Quando o sistema imunológico está saudável, células que desempenham o papel de sentinelas percorrem o corpo atrás de invasores, como vírus e bactérias. Elas conseguem detectá-los por meio de receptores, que seriam, para comparação, como “antenas”. Uma vez que os agentes externos entram no organismo e são identificados, os soldados enviam um sinal para um grupo especial de combatentes, as células-T citotóxicas, que, então, partem para o ataque. No caso do câncer, esse mecanismo é prejudicado pelo fato de as células tumorais conseguirem se esconder das que compõem o sistema imunológico. Dessa forma, as “antenas” são incapazes de rastreá-las e, muito menos, de sinalizar para as T entrarem em ação.
Reprogramação genética
Na tentativa de torná-las visíveis, a imunoterapia trabalha estimulando o sistema imunológico a atuar em altíssima velocidade. No caso das Car-t, porém, isso é diferente. A técnica consiste na reprogramação genética das células do próprio doente: os cientistas criam receptores sintéticos, inseridos dentro das T. Essas novas “antenas”, chamadas Car, são, diferentemente das originais, capazes de reconhecer as células do câncer. No laboratório, essas T modificadas são cultivadas e, quando há um número suficiente delas, injetadas no paciente. Por isso, essa é considerada uma terapia viva.

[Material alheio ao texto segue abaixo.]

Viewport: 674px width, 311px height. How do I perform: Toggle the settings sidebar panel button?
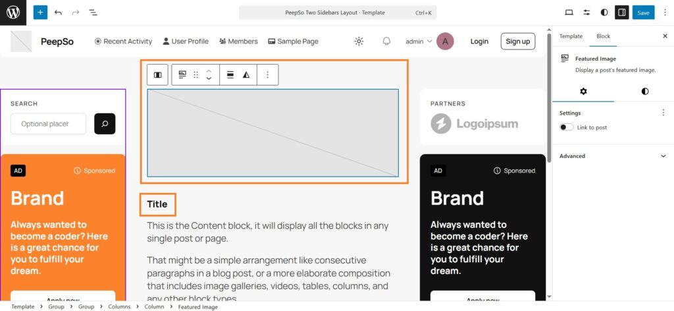[621, 13]
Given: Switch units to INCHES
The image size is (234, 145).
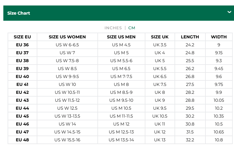Looking at the screenshot, I should pos(113,28).
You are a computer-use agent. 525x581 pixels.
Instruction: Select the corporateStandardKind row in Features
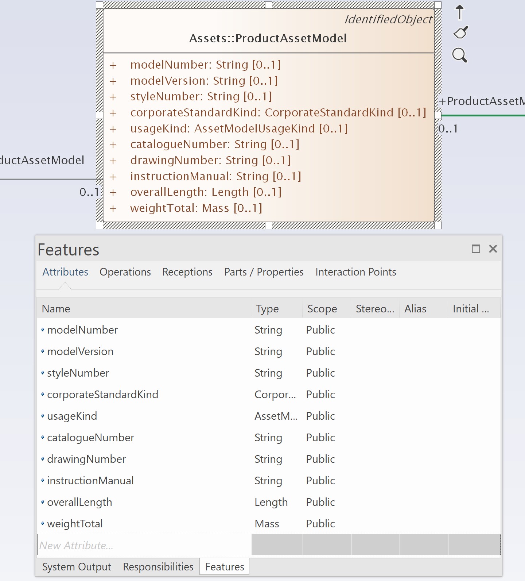tap(269, 395)
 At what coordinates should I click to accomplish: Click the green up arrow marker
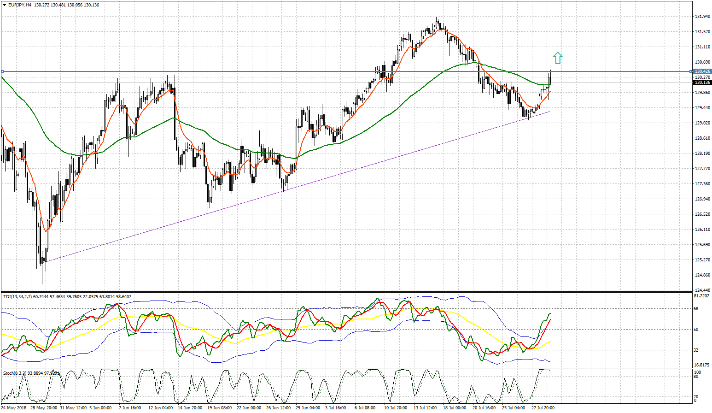pyautogui.click(x=558, y=58)
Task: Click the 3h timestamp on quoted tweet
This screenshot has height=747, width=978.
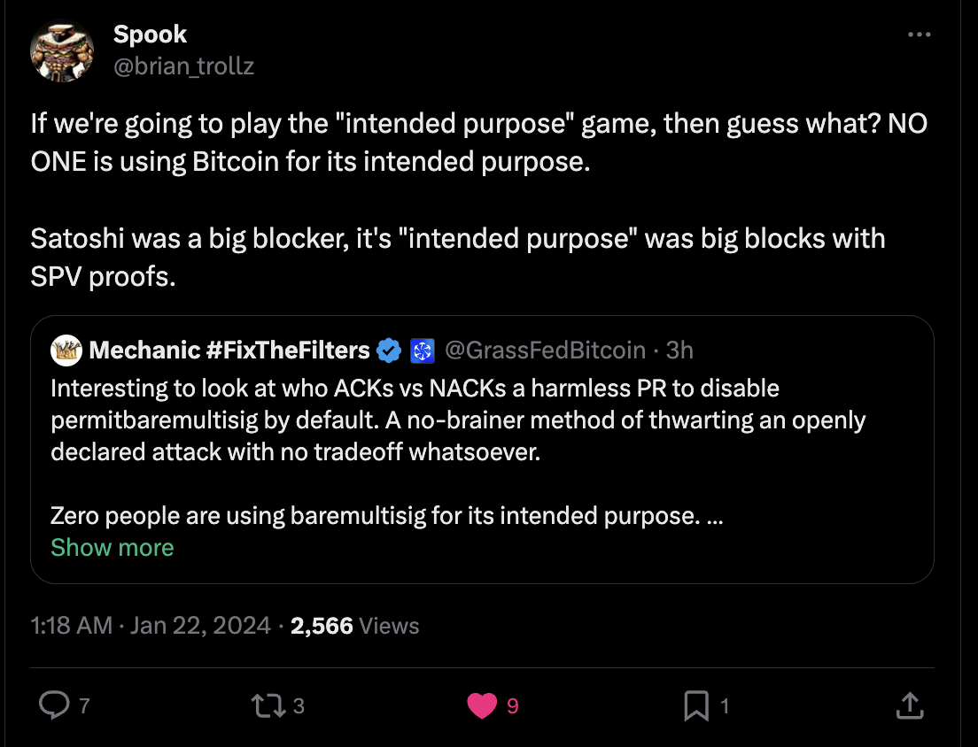Action: (679, 350)
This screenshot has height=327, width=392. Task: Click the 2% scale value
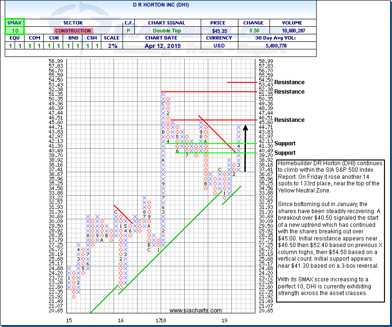coord(112,46)
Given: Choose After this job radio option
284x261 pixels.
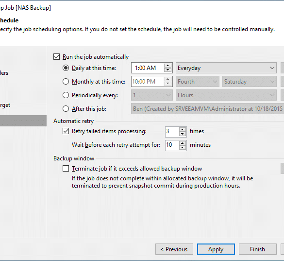Looking at the screenshot, I should [66, 109].
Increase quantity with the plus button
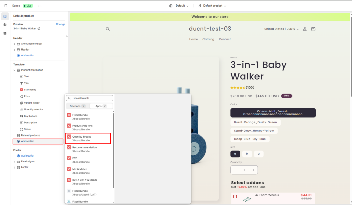The image size is (352, 205). (x=253, y=170)

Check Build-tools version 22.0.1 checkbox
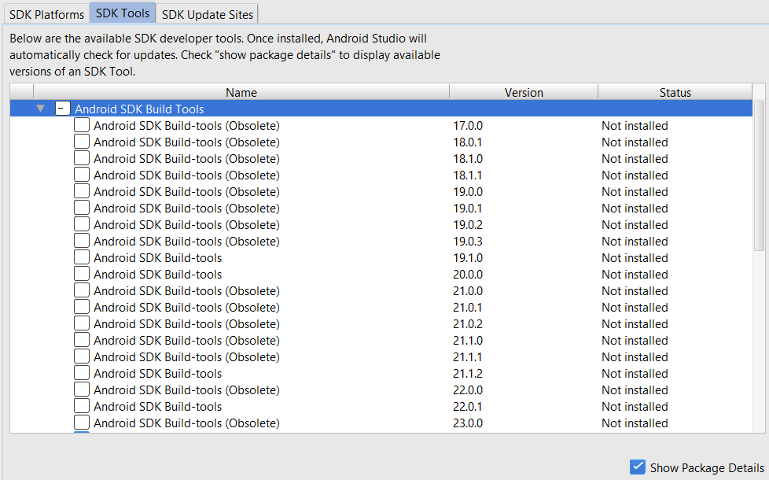tap(82, 406)
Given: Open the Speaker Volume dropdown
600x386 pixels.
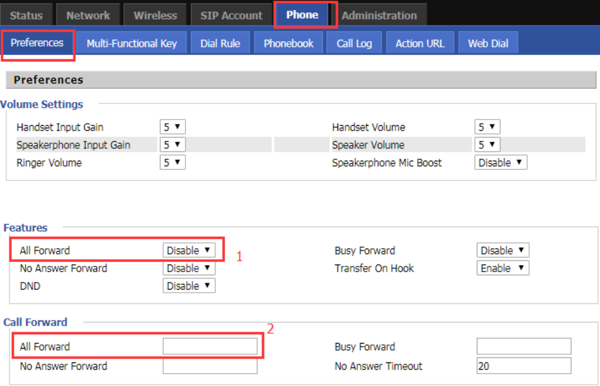Looking at the screenshot, I should (x=487, y=145).
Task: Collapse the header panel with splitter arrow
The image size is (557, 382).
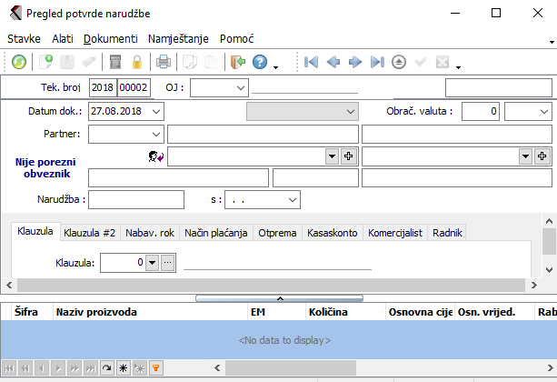Action: click(x=280, y=297)
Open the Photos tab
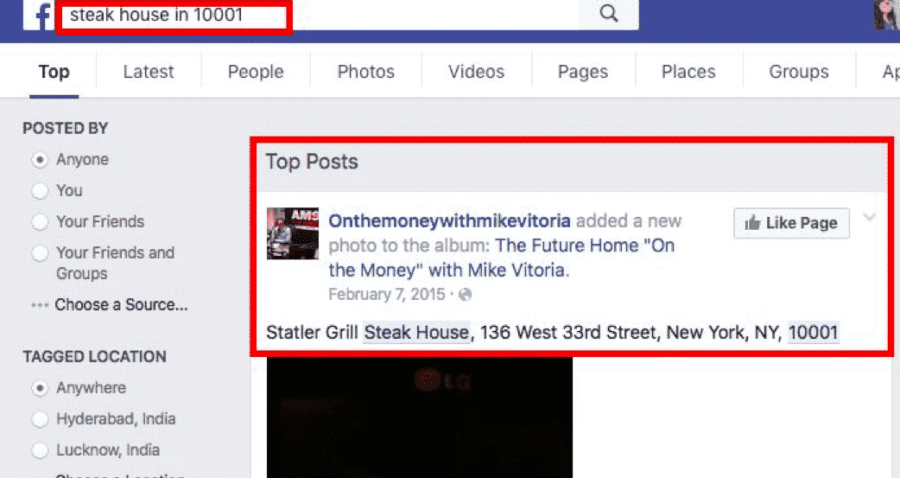 tap(365, 72)
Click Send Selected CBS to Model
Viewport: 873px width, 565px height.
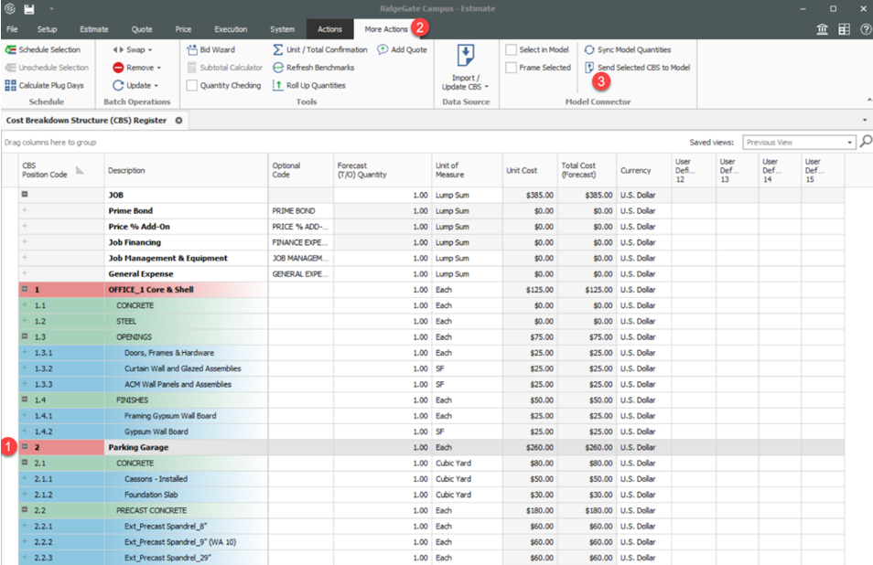[x=642, y=68]
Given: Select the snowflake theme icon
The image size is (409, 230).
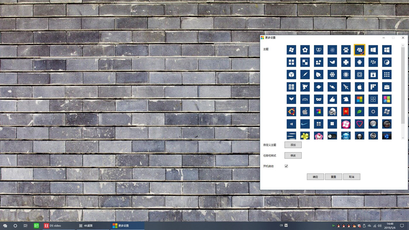Looking at the screenshot, I should point(332,74).
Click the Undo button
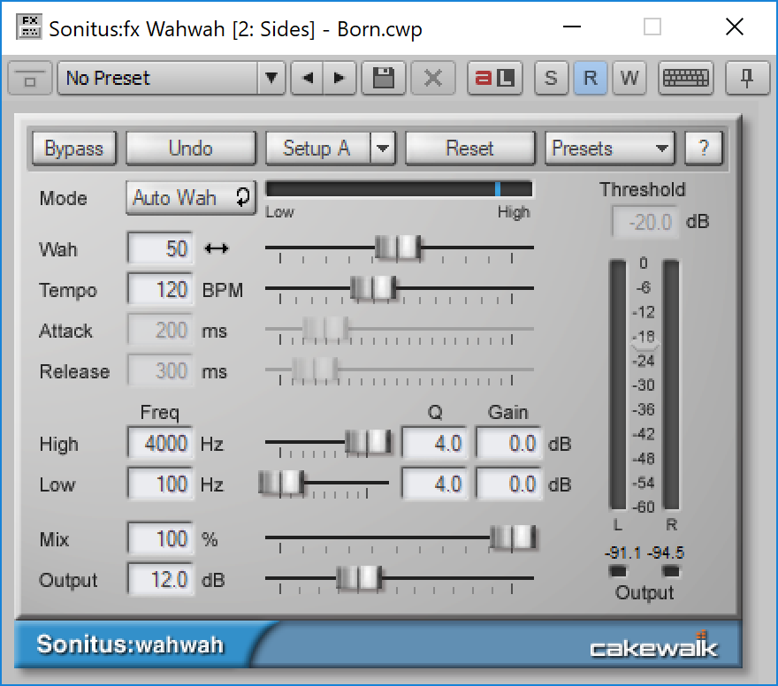 pos(190,148)
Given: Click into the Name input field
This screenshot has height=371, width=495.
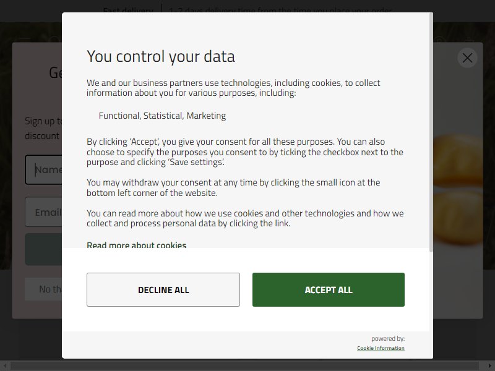Looking at the screenshot, I should point(43,169).
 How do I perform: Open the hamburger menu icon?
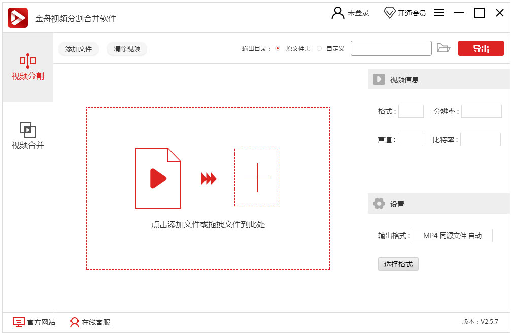(x=439, y=13)
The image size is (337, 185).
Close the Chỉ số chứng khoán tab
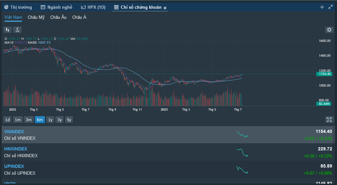tap(165, 8)
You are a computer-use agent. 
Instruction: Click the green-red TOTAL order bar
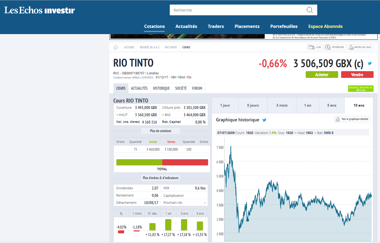(x=162, y=162)
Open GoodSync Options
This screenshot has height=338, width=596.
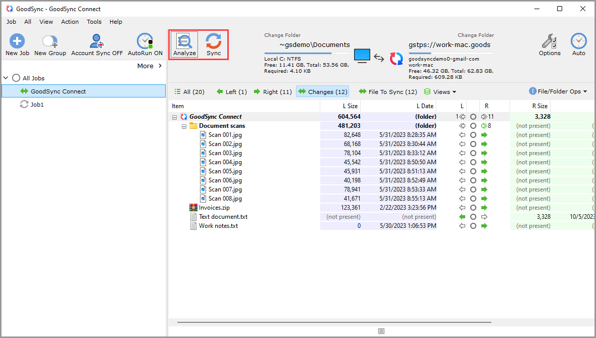tap(550, 43)
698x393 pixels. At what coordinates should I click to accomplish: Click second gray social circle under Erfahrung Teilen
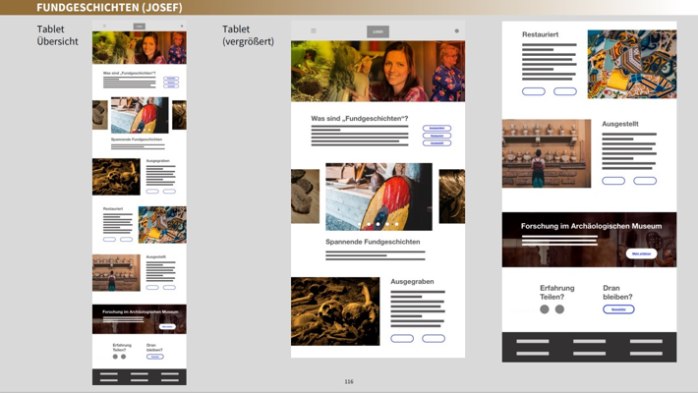(559, 309)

A parte das Car que ficam dentro das células-T tem diferentes componentes. Um deles, o chamado domínio coestimulatório, que funciona como uma unidade de sinalização para o ataque ao tumor, foi o objeto do estudo descrito na revista Science Signaling. No caso, os cientistas estudaram como essas unidades, chamadas CD28 e 4-1BB, avisam as células-T para se mobilizarem contra o câncer e a forma como elas afetam o comportamento e a efetividade dos “soldados” contra tecido tumoral humano, tanto no disco de Petri quanto no organismo de ratos.
“A grande diferença entre os receptores foi a velocidade e a força da sinalização. Células com o Car CD28 têm uma função antitumoral inicial muito forte. Mas, rapidamente, elas se enfraquecem e, em um modelo de roedores com linfoma, as células-T ficaram exaustas”, conta Alex Salter, pesquisador de PhD do laboratório de Stanley Riddell que também participou da teleconferência. “Em contraste, as células com o Car 4-1BB começaram mais lentamente, mas foram melhores em manter as T em funcionamento, o que fez com que os ratos com linfoma vivessem mais.”“Eu me tornei interessada nessa área como uma oncologista que trata pacientes e que quer desenvolver uma forma melhor de predizer os tratamentos que funcionariam melhor em qualquer paciente, tanto maximizando a efetividade quanto minimizando a toxicidade”, diz Amanda Paulovich, que liderou a parte do estudo dedicada a detectar e a quantificar as proteínas no interior das células Car-t sintetizadas por Riddell e Salter.“É nossa esperança poder contribuir para o avanço nesse campo, ajudando no desenvolvimento de terapias mais efetivas”, disse, na teleconferência de imprensa.